The detection method that employs DNA fragment arrays includes simultaneous hybridization of the set of ‘dots’ of the array with an extract of labeled DNA from the sample under study. Normally, the DNA of the sample which has been labeled and in given case fragmented, is submitted to a denaturing stage in which the double strand of DNA separates, for example, with heat. As the temperature is lowered, the DNA, due to its physical-chemical characteristics, will tend to hybridize with its most exact complementary. When this DNA is in contact with the array, if there is a coincidence between the DNA of the sample and the fragment of DNA contained in the dot, the copies of the sample's labeled DNA will most probably remain linked specifically to that dot.

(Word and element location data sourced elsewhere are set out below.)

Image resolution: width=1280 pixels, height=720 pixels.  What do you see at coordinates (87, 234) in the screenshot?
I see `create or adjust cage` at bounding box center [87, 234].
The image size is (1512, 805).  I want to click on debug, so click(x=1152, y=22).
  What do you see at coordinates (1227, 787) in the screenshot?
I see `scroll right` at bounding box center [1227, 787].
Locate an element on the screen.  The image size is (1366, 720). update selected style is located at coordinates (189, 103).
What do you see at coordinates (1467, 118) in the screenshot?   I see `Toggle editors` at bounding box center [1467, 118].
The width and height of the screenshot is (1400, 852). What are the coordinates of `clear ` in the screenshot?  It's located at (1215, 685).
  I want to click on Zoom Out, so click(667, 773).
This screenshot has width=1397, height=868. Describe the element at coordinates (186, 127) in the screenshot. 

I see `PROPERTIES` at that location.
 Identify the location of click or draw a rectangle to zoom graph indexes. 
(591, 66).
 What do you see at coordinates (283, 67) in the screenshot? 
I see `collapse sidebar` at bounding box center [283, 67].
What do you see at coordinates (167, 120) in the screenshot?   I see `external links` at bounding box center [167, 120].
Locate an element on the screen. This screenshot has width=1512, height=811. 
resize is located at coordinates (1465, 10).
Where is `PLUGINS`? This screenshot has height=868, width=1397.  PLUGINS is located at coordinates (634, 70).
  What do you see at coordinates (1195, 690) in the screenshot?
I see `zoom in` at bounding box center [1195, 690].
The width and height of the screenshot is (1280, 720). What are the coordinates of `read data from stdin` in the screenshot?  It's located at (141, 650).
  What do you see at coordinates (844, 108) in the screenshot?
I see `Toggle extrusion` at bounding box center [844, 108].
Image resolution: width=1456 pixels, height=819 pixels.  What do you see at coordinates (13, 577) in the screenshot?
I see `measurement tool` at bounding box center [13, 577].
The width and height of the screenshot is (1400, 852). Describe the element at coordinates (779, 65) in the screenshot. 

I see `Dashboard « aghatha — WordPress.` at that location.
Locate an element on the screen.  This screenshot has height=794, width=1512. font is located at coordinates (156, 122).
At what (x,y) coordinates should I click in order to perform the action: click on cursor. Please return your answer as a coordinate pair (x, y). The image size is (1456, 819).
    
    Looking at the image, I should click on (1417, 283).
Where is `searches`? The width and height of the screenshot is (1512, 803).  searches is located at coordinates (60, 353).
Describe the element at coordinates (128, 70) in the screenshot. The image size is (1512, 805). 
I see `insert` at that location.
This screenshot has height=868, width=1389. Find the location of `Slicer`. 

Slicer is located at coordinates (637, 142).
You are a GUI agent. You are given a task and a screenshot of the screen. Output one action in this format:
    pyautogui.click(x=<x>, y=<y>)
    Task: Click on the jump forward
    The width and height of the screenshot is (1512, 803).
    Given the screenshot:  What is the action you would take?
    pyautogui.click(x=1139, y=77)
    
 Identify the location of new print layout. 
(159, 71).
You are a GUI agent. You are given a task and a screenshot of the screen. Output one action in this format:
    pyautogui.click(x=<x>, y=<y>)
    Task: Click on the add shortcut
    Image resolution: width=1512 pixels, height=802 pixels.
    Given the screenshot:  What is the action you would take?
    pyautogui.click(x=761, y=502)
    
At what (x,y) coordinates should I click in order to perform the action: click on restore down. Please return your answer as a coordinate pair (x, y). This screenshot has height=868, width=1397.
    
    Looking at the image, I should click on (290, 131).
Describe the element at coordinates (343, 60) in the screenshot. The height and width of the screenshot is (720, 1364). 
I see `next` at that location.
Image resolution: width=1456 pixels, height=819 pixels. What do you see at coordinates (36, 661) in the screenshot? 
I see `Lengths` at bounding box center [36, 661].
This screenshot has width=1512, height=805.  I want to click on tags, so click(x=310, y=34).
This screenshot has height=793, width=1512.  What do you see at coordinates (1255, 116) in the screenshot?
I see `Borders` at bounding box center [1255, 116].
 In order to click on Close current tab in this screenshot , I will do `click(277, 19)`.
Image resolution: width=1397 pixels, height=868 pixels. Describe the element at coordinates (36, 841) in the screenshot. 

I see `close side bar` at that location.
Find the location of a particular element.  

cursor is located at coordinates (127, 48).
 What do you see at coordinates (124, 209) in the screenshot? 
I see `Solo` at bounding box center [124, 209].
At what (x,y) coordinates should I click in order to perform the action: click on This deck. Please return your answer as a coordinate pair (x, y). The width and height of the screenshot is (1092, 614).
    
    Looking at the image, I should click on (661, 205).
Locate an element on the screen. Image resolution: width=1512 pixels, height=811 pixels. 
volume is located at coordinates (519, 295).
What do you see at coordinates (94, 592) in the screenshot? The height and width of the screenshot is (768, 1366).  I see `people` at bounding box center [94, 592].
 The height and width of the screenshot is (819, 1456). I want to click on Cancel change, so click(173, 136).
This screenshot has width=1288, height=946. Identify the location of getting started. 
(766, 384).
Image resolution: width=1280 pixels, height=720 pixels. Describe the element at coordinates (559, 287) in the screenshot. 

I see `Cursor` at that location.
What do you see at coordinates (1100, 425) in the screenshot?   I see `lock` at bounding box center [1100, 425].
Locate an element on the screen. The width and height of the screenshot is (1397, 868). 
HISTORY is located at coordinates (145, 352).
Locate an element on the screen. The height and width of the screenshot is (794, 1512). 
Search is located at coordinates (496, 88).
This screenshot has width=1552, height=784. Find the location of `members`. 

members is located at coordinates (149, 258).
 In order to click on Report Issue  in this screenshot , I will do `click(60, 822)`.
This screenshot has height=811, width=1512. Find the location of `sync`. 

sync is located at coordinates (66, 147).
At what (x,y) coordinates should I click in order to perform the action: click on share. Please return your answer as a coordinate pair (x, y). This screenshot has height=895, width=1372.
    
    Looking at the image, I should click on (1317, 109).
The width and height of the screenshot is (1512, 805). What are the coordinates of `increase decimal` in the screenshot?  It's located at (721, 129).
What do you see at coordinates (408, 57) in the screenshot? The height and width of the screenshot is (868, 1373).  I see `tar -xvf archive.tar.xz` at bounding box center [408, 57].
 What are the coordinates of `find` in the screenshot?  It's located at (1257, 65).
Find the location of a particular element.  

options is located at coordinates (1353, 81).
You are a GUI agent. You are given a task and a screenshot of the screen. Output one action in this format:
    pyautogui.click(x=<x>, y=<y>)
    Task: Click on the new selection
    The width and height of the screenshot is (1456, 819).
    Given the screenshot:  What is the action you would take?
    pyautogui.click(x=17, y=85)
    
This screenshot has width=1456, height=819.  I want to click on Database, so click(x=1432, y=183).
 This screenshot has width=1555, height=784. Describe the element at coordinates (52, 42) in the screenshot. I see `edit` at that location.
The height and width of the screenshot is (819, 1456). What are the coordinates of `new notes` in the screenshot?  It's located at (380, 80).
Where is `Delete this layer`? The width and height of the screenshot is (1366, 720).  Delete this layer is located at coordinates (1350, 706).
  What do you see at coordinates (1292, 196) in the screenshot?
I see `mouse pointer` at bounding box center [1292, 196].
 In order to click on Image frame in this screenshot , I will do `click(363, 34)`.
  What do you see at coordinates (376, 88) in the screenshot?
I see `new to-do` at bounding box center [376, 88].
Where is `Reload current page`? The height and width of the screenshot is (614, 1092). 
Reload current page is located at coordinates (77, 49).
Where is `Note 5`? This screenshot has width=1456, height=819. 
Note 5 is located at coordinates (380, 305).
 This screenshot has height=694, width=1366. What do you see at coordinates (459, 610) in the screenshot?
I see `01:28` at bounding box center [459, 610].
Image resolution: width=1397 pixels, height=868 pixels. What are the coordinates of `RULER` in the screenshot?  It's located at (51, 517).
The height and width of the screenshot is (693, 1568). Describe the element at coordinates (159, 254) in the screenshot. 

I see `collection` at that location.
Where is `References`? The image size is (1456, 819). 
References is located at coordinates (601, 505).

This occurs due to the higher number of copies of complementary DNA contained in the dot of the array. In the image acquisition and processing stage of the hybridized array, this label will allow the detection of microorganisms present in the sample under study.
DNA labeling can be done with any known labeling technique, the most common of which are fluorescent or radioactive label.
The arrays and their use are known, and in the state of the art we find examples of arrays that detect the presence of microorganisms in a sample, but none of them focus on the detection of genes that codify proteins with relevant activities in biotechnology.
There are currently various protocols published for manufacturing DNA fragment arrays, as well as laboratories that render services in the manufacture of this kind of arrays. As a result, only the selection of the genes and the design of the fragments of DNA used, is what defines the specificity and usefulness of an array, because manufacture may vary in regard to the support, the method with which the fragments of DNA are bound to the support, the spatial distribution of the dots on this support, etc., depending on the company entrusted with the array manufacturing or the protocol employed for doing it in the laboratory itself. (Ye et al Journal of Microbiological Methods 47 (2001) 257-272).